Please echo the entries from the line containing "I want to click" through the line containing "Remember Him Wait Till You See Him Now is", both included, reproducing them character for character.

** BEGIN Extracted records **

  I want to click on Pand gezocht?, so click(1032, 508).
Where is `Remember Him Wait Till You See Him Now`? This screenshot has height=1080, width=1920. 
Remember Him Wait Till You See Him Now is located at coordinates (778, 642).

** END Extracted records **
** BEGIN Extracted records **

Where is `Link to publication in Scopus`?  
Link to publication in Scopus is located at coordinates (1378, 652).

** END Extracted records **

# Correct output
  I want to click on Pand gezocht?, so click(1032, 508).
Where is `Remember Him Wait Till You See Him Now`? This screenshot has height=1080, width=1920. 
Remember Him Wait Till You See Him Now is located at coordinates (778, 642).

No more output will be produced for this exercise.